Kyrgyzstan: continuing concerns over Uzbeks border camp
We are still concerned about the safety and well-being of a group of 540 Uzbeks, including 91 women and children, who arrived in Kyrgyzstan ten days ago in the aftermath of the military crackdown on Andijan.
The group is staying at Barash camp, on the bank of the river that marks the border between Uzbekistan and Kyrgyzstan. Such close proximity to a border is always a concern for UNHCR, and also there is no water or sanitation at the camp. We have a three person emergency team in the area closely monitoring the situation at the camp and the border. The refugee agency gave out emergency relief items last week, and another distribution by us and non-governmental organisations is due to take place very soon. On Sunday, two UNHCR trucks from Dushanbe in Tajikistan arrived in Osh after crossing one of the highest mountain passes in the world, carrying 160 tents, over 1,000 blankets, 500 kitchen sets and emergency health kits.

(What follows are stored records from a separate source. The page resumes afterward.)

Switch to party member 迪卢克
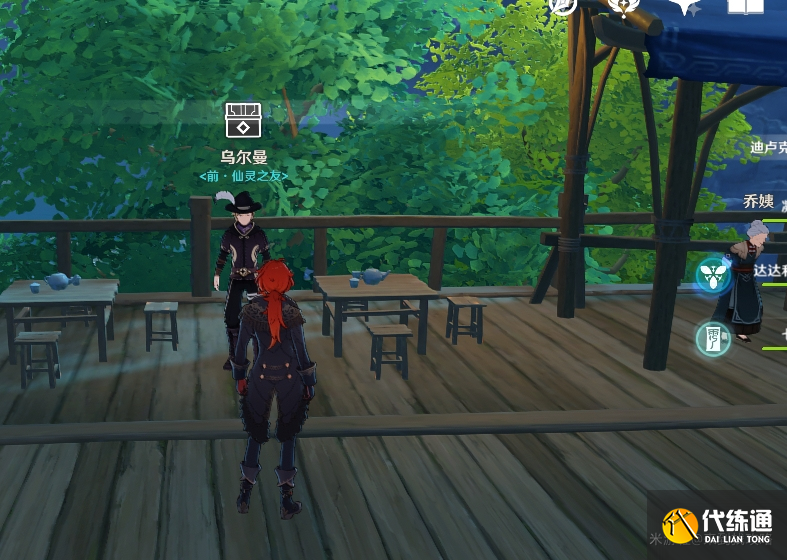787x560 pixels. 768,147
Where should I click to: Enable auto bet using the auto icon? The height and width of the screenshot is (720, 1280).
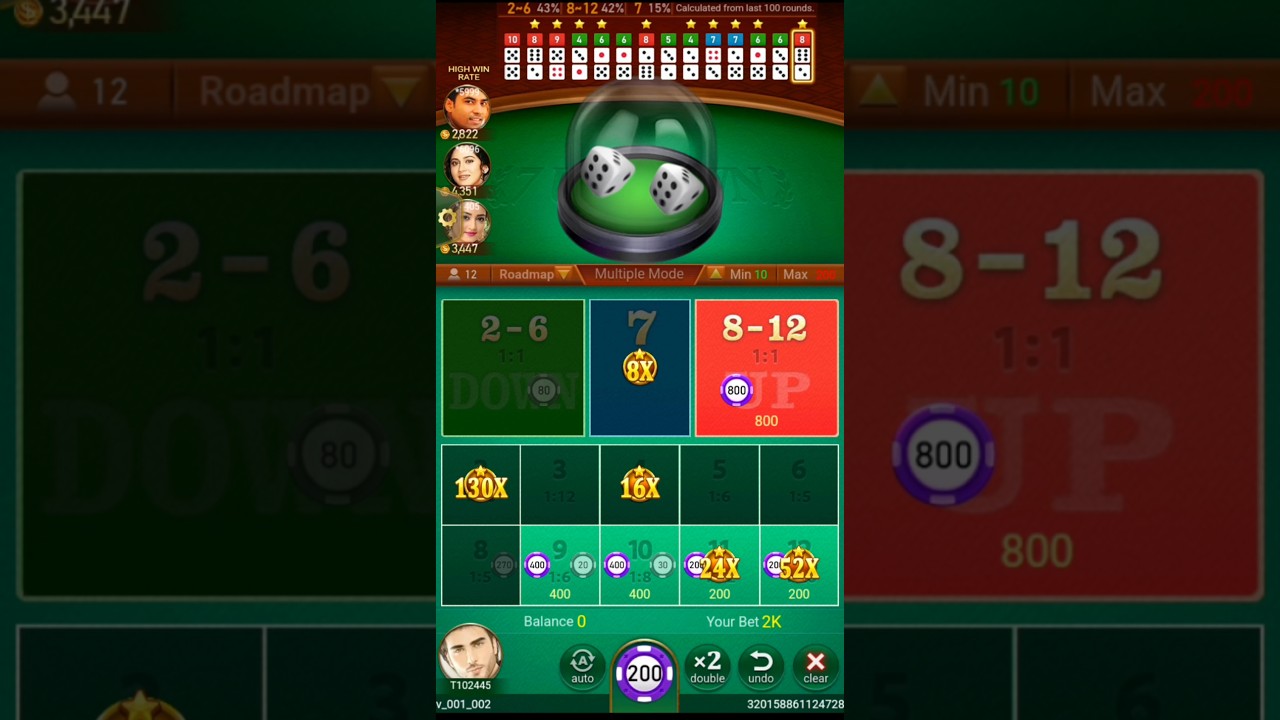[x=582, y=667]
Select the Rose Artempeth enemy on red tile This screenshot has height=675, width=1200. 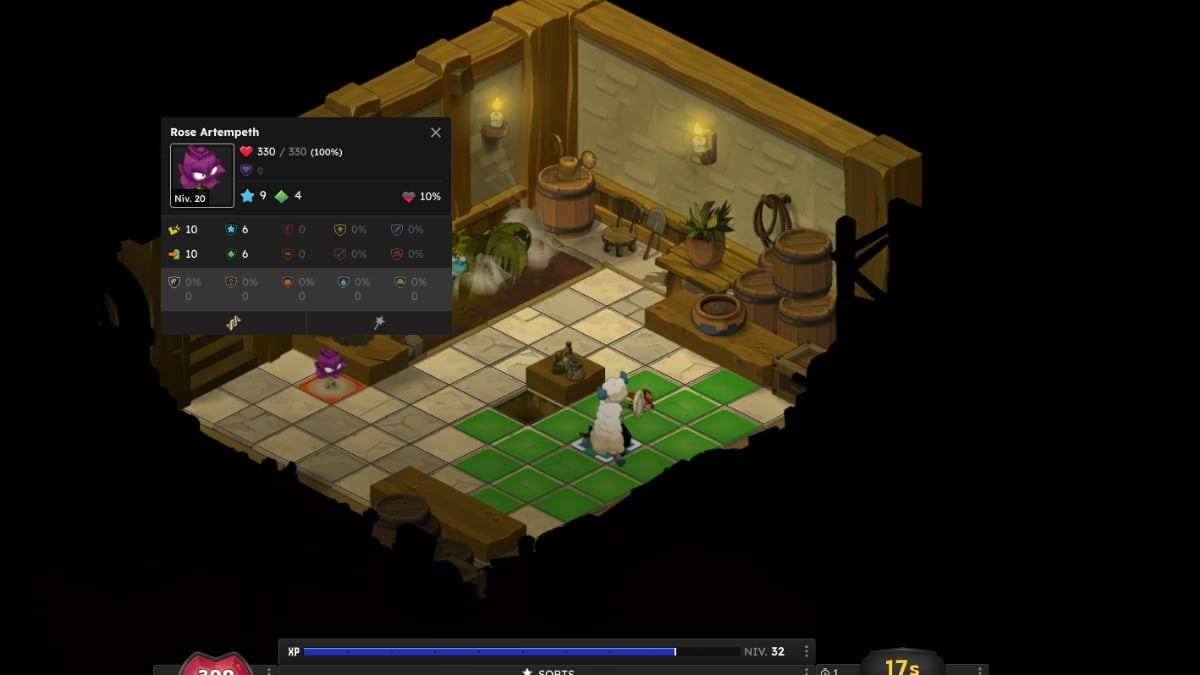(329, 369)
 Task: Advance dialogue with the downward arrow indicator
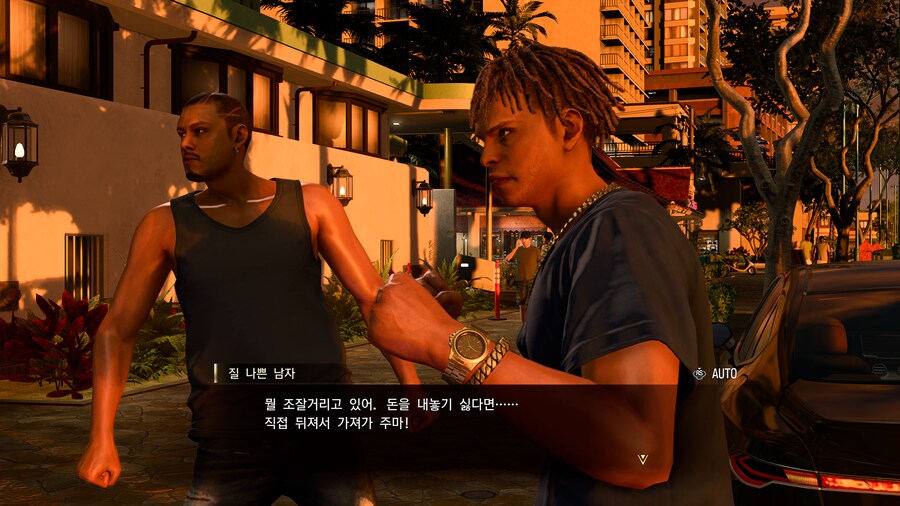[643, 459]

We are asking the Kyrgyz authorities for permission to move the asylum-seekers to a site further away from the border. Meanwhile, the government has given us assurances that asylum seekers would not be forced back to Uzbekistan against their will. All the asylum-seekers who registered at Barash are still at the camp.
We want to stress again that we very much welcome the prompt action taken by the Kyrgyz government to help the asylum seekers. As we said last week, this is in keeping with Kyrgyzstan's traditional support for international protection and UNHCR's work. The country was one of the first in the region to become a signatory of the 1951 Refugee Convention and must be commended for its commitment to the rights of asylum-seekers.
Finally, UNHCR also reiterates its call for the border between Uzbekistan and Kyrgyzstan to be kept open on both sides.